I told him how I had sprayed this field years before with a small tractor pulling a sprayer loaded with much more toxic chemicals. No cab on the tractor. No form of protection of any kind. He told me what he was spraying was so benign that a person could drink it with no harm. Despite my skepticism, I was left with the inescapable conclusion that things have dramatically changed and that the type of farming we did in the past involved so much that was unsafe for the worker and the environment.

Before I left him I asked him if I could take his photograph. He declined, citing the Commandment which forbids the making of a graven image.

Besides his expertise with farm equipment and electronic devices, he was also a minister.

I then met my friend, Bob, in our hometown and we ended up travelling south together.

Entering Montana, we continued south and east, through Judith Basin, to the Custer Battleground near Hardin. We drove and walked the site, white crosses marking the locations where the cavalry soldiers fell, and other markers detailing where some of the Cheyenne and Sioux warriors died defending their homeland.

At Mammoth Hot Springs, we talked with an American couple about the hockey playoffs. None of the television we had watched since crossing into the States had mentioned hockey. The man laughed at the improbability of being in Yellowstone, talking hockey with Canadians.

Throughout our trip, Bob and I talked of adventures we’d shared and people we’ve known. Of being in air cadets together, hunting deer and waterfowl with his father and grandfather, sharing an apartment for a time in Calgary, hitchhiking around western Canada, swimming the cold sweep of the Red Deer River in spring, sleeping in the frigid air near Grand Coulee Dam, scrambling up trees to escape the charge of an irate sow grizzly protecting her cubs in Alberta’s Kananaskis Country.
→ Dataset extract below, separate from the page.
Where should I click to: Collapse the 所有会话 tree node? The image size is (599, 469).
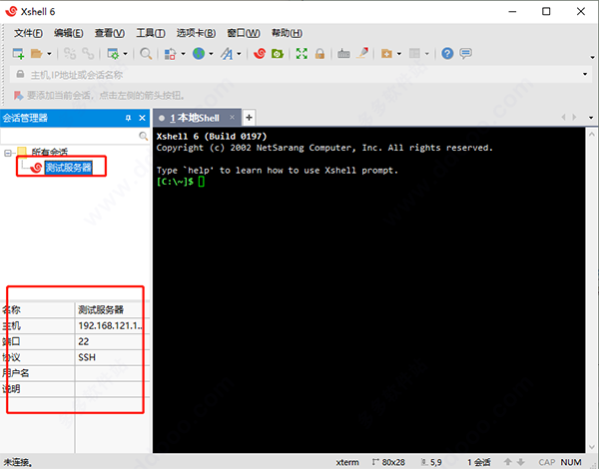coord(9,153)
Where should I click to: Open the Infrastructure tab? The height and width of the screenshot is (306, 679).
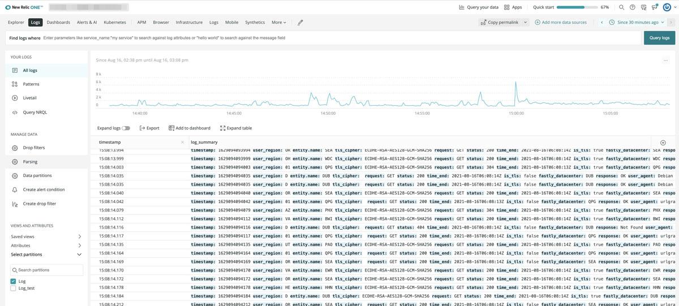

Unusually for us, the conversation turned to our mortality and the prospect of one of us predeceasing the other. After telling him that should I survive him, the day of his passing would be a tough one for me, he paused momentarily before replying, “Yeah, I guess it will.”

I saw him last year and noticed his gait is slower and more deliberate. His sister told me he has Parkinson’s, along with the diabetes I knew about.

Maybe the trip we took in 2013 will be our last one together. If so, it was a memorable one.

But once again, spring has reawakened in me that old urge to get out and move. I think I’ll go see how Bob is doing. I’m sure it will do us both a lot of good.

Ken Anderson is a lawyer living in Terrace, B.C.